İfadesinde ‘’bir anlık sinirime geldi, oldu. Keşke olmasaydı ama hasta yakını psikolojisini anlamak lazım…’’ diyor.
Öfke gelmiş göz kızarmış, öfke gitmiş ama yüz hala kızarmamıştır. Pişkin pişkin psikoloji dersi vermektedir. Doktorun yakınları da kendi adaletlerini sağlamak için yeni bir kan davası başlatsalar nasıl olur çekirge?
--Üstadım, peki adli tahkikat gerçekten çalışan kusuruna hükmetmiş ise ne olacak?
Doğru tanı/tedavilerle nasıl minnet duyguları ile ödüllendiriliyorsak, yanlış tanı/tedavi /girişimlerden doğan zararların tazmini ve cezalandırılması de boynumuzun borcudur.
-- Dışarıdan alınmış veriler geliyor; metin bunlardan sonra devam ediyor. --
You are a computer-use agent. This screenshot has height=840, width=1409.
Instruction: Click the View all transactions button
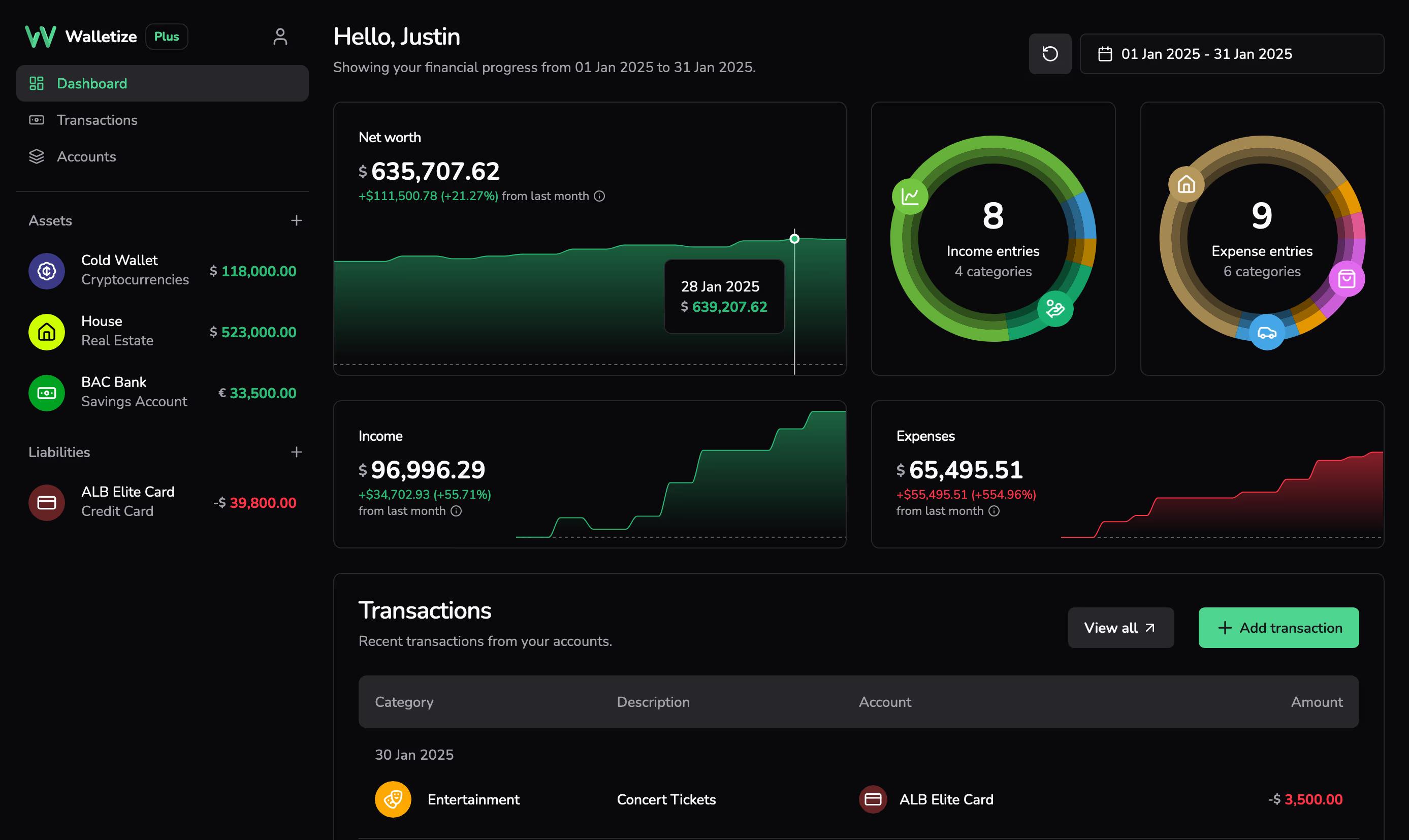point(1120,627)
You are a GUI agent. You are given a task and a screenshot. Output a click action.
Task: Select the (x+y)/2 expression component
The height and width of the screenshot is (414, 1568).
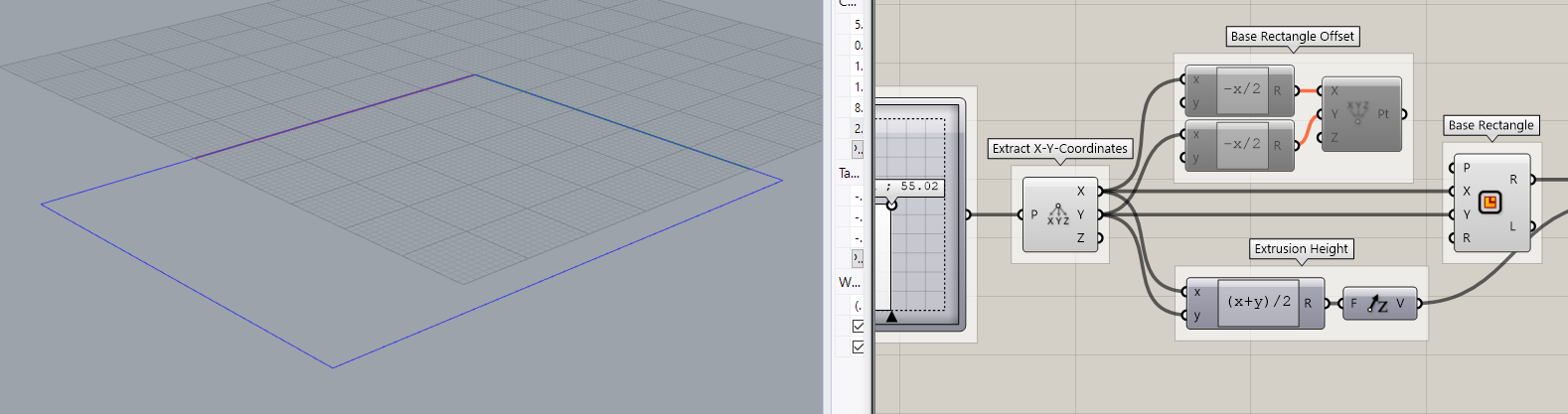(x=1258, y=302)
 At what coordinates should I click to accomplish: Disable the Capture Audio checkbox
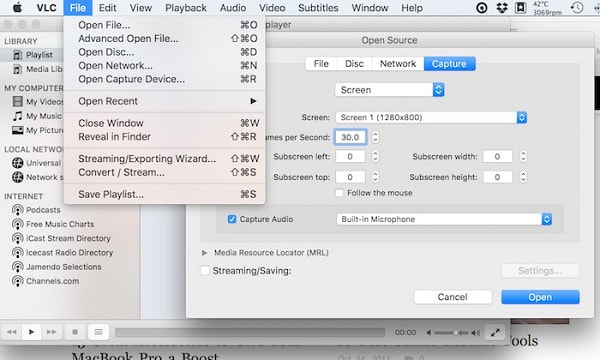point(232,219)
No pain, no gain.
Yeter ki akıllı, müdakkik hâkimlerce kesilsin parmak, acımaz. Bu hakimlere bilirkişilik yapacak, güven veren ve sağlam işleyen bir ‘tıbbi hata şikayetlerini araştırma inceleme denetleme kurumu’muz veya bu işe özel ombdusmanlık olsaydı bu konuları daha az konuşurduk.
--Üstadım asıl konuya gelelim, (haberde geçen) Neşe kızcağız ne olacak?
Bizim zamanımızda böyle şeyler oldu mu mağdur kişisi derhal doktor olmayı filan kafaya koyardı. (Laf aramızda) bu mesleği seçme motivasyonunu benzer olaylara borçlu mebzul miktarda tanıdığım vardır.
Neşe kızımızın sağlık çalışanı olmamaya karar vermesi dâhiyane, çok faideli bir karardır, kutluyorum. Sürekli saldırılan, kolay harcanan, peşin suçlanılan bir meslek olduğunu daha 11 yaşında fark edebilmesi takdire şayandır.
Bundan daha iyisi, tazminat parasıyla zengin olup çalışan olmamaya karar vermektir fakat kızımızın aklına bu gelmemiş, hâkim olmaya karar vermiştir. Yanlış karar verdiğinde cezalandırılmadığın bir meslek. Güzel.
Genetik hastalık sedeften daha psikoloji bozucudur ve üçüncü bir doktor tarafından da yalanlanarak ikinci doktora da dava açılabilir. Hangi tanının doğru olduğuna kim karar verecek, Adli Tıp mı? Bu vakada ben Dr. Ü.G.K. nasıl bir kusur/hasar/zarar oluşturduğunu pek anlayamadım.
Neşe kızımıza önce Allah şifa versin, iyi olsun, sonra hangi mesleği seçip ne olursa olsun. Yalnız satır aralarından sana da avukat ezberletmesi kokusu gelmiyor mu, çekirge?